• [What needs to be done]
Pull out every line of the material below that contains the string "computer", and copy each such line in full.

• [Data to process]
____________________

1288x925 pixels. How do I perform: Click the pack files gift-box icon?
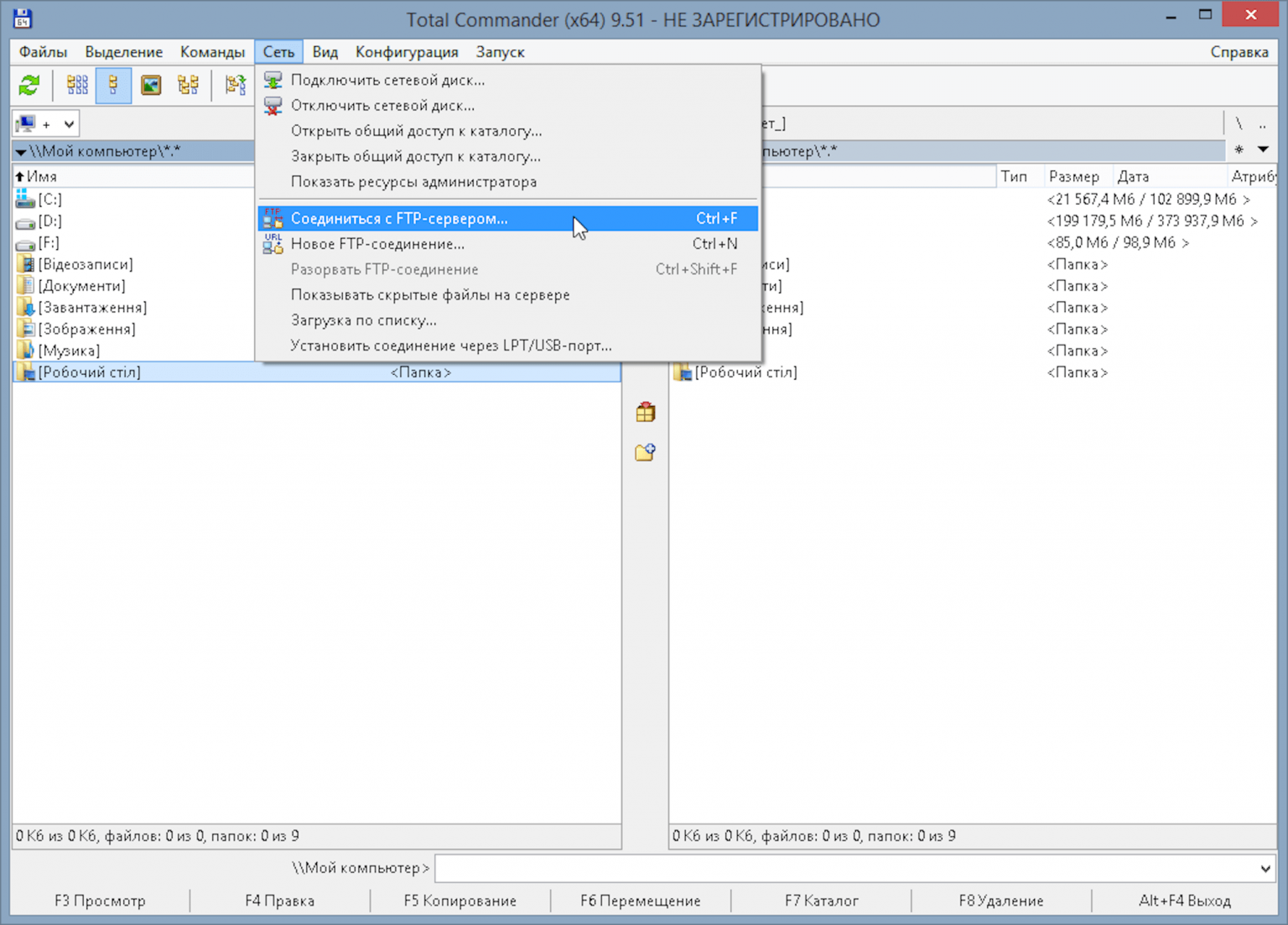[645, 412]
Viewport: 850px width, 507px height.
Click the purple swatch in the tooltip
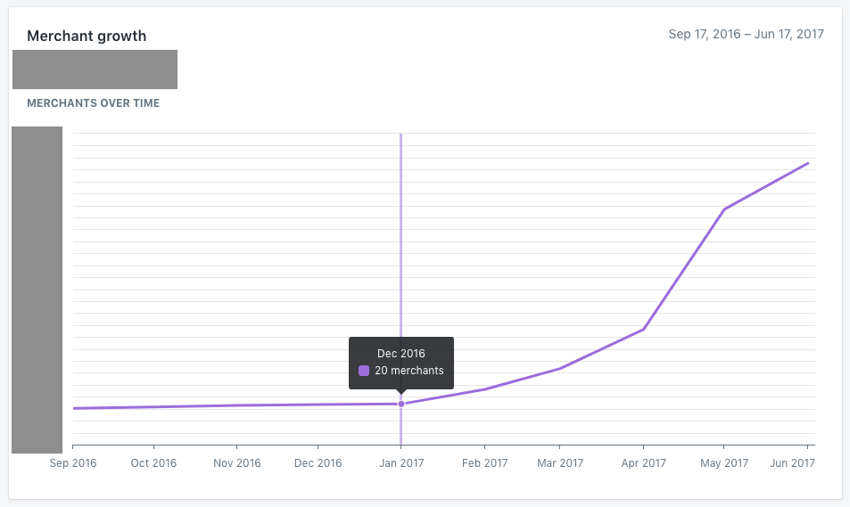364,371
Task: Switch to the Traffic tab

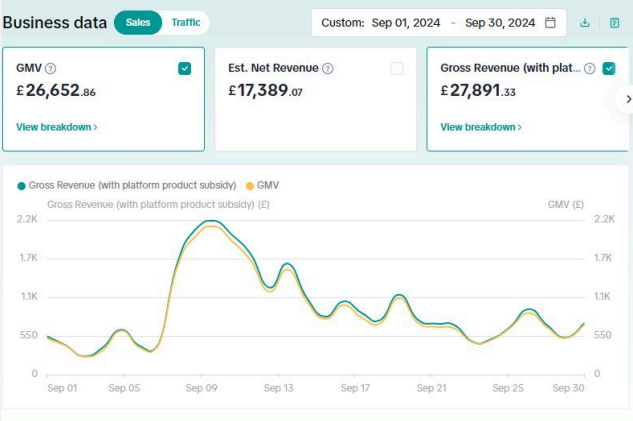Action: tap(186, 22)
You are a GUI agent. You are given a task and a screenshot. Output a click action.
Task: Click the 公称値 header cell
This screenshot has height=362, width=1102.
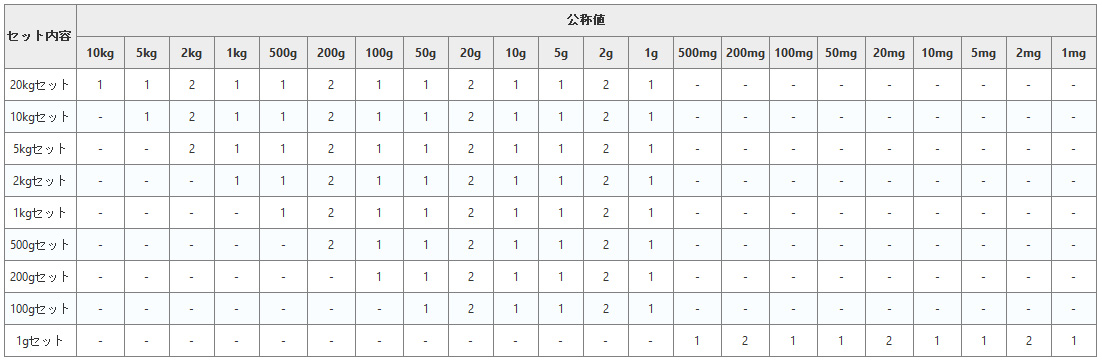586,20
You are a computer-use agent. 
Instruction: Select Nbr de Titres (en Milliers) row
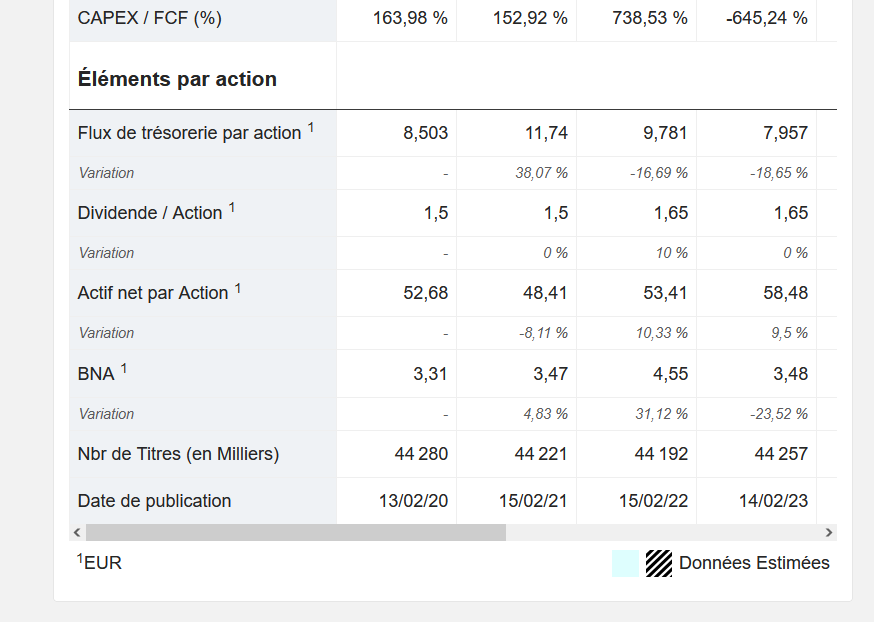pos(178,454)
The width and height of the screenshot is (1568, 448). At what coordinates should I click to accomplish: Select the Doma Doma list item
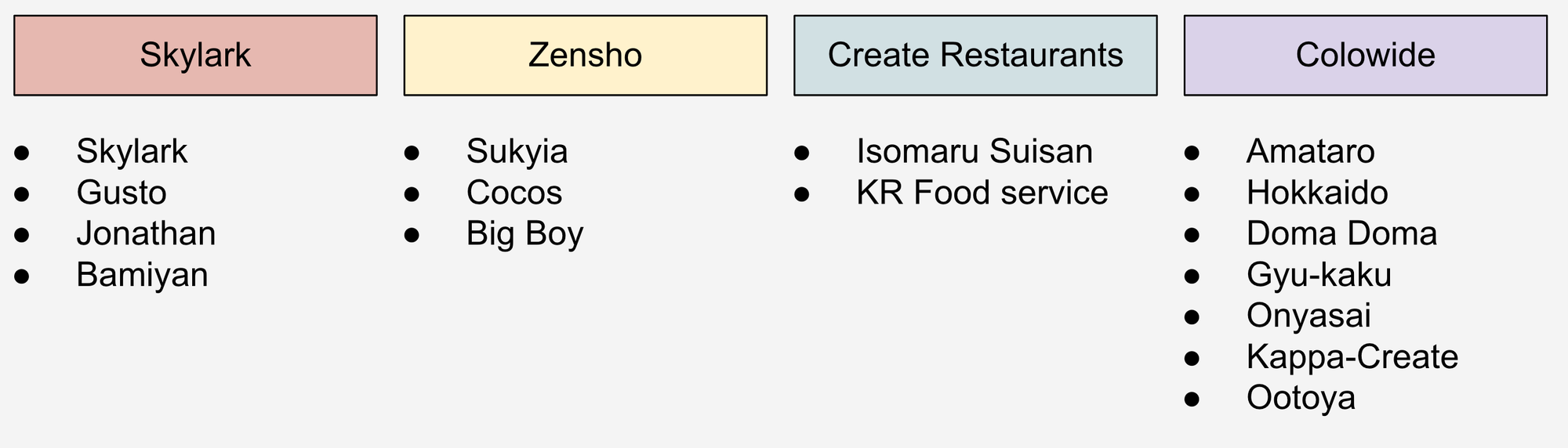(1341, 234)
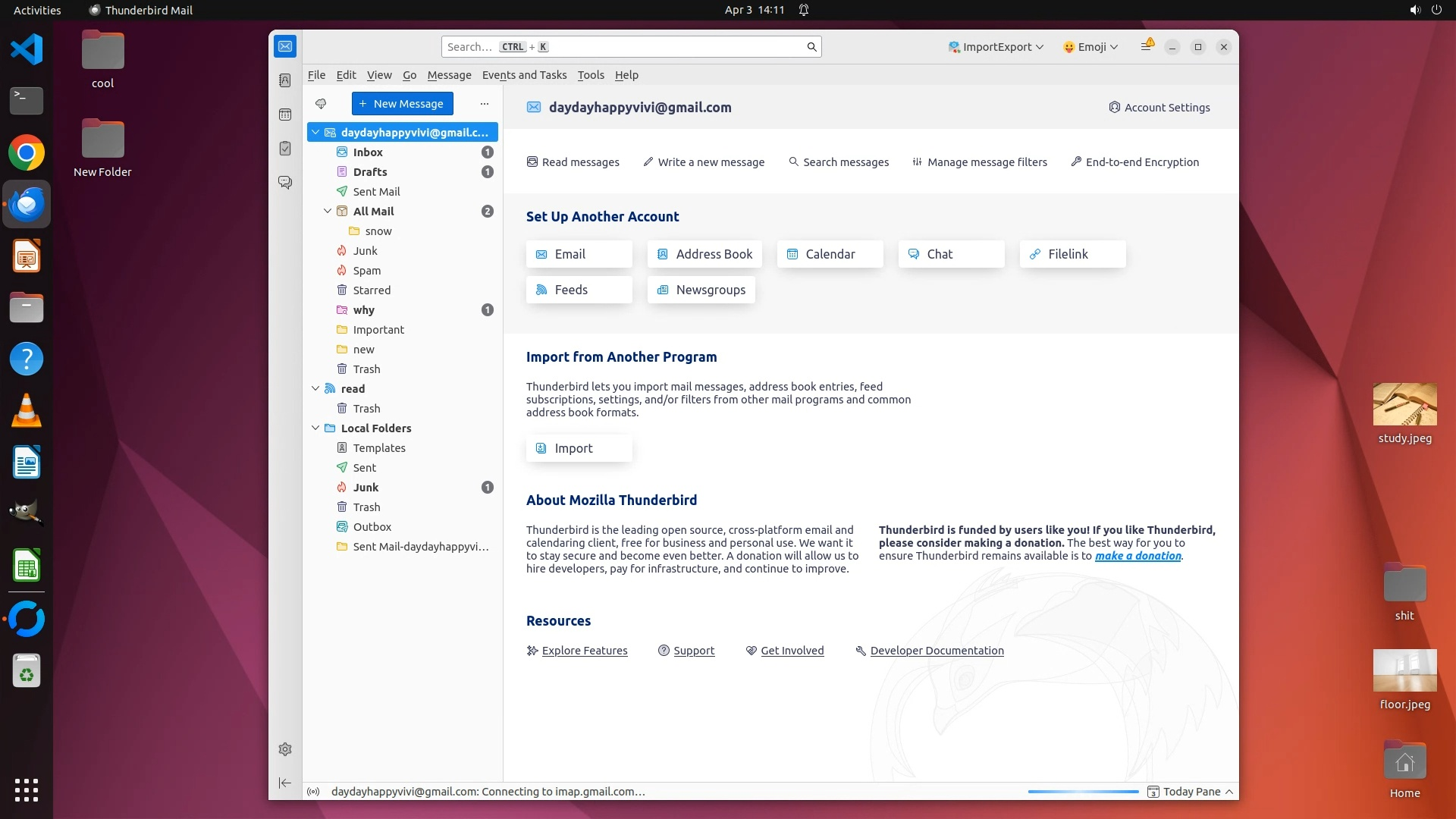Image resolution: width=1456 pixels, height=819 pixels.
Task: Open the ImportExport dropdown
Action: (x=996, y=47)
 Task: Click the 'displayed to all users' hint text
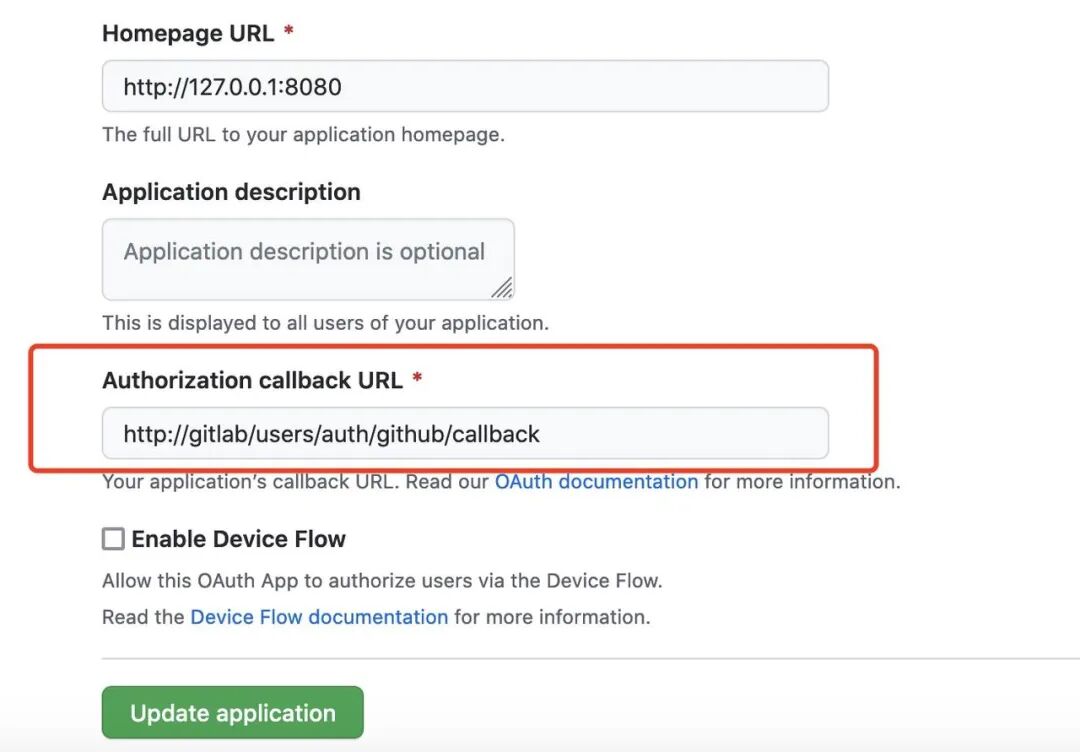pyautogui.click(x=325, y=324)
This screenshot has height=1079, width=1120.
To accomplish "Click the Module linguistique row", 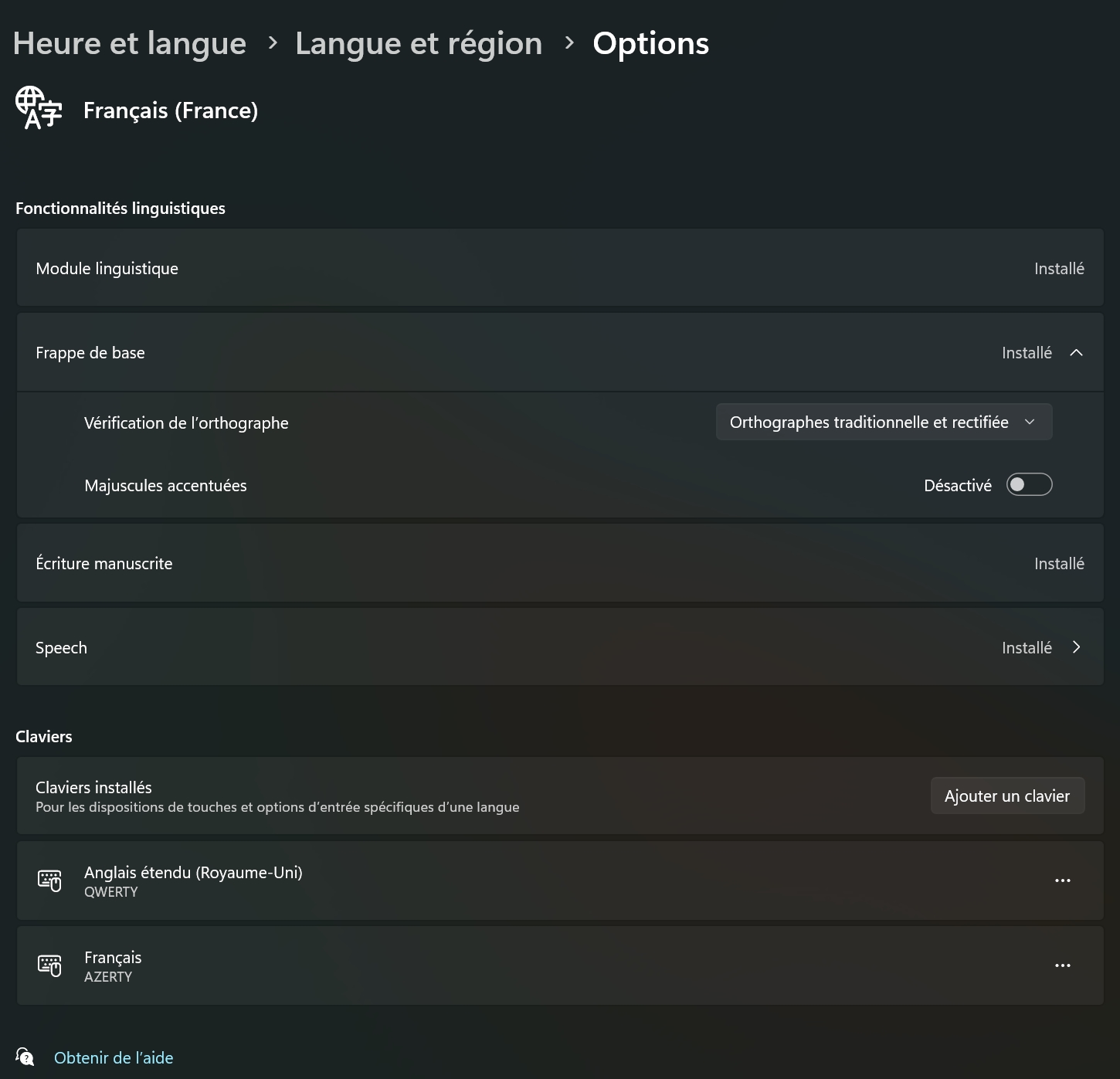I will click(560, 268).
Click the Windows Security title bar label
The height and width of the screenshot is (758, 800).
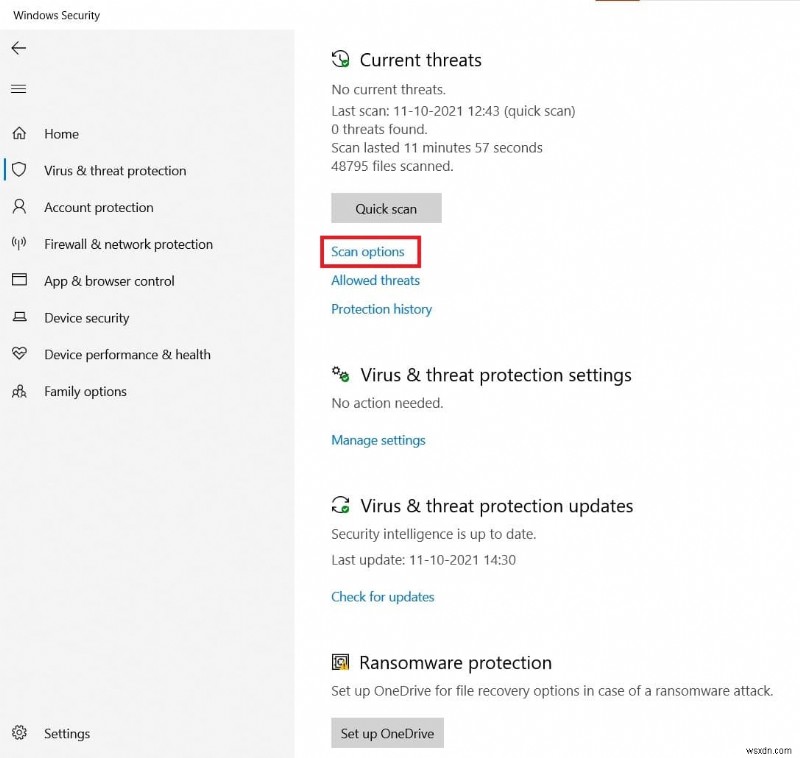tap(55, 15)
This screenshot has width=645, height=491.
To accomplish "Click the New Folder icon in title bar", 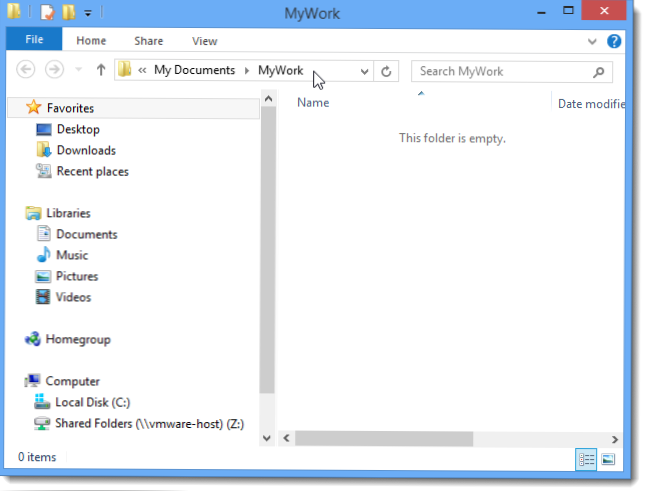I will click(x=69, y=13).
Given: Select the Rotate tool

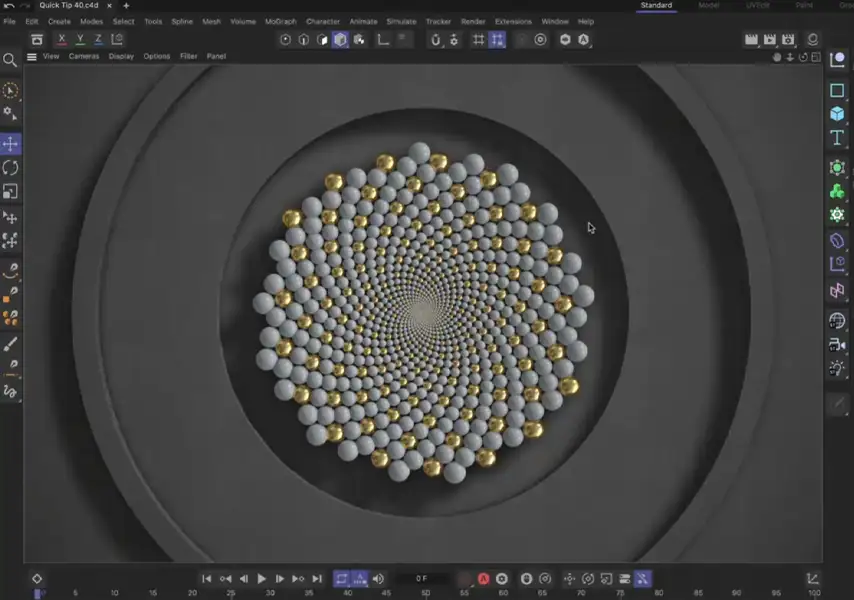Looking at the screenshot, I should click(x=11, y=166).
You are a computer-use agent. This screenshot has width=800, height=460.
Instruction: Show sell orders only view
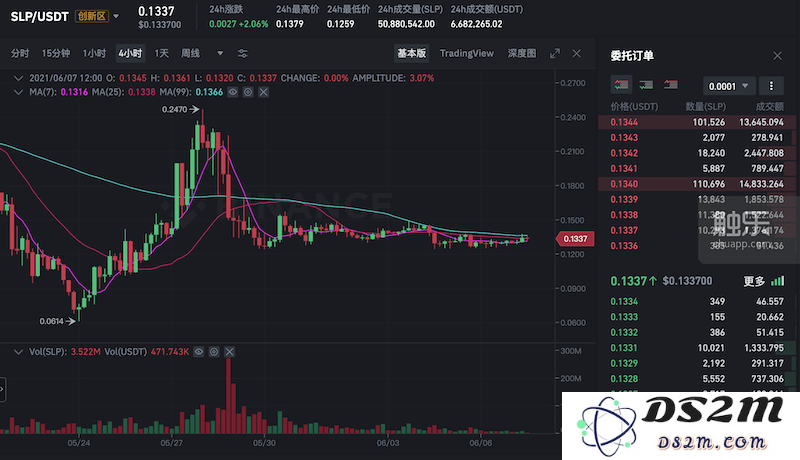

____________________

• [Result of the exercise]
You are a computer-use agent. 
You are a computer-use agent. This screenshot has width=800, height=460.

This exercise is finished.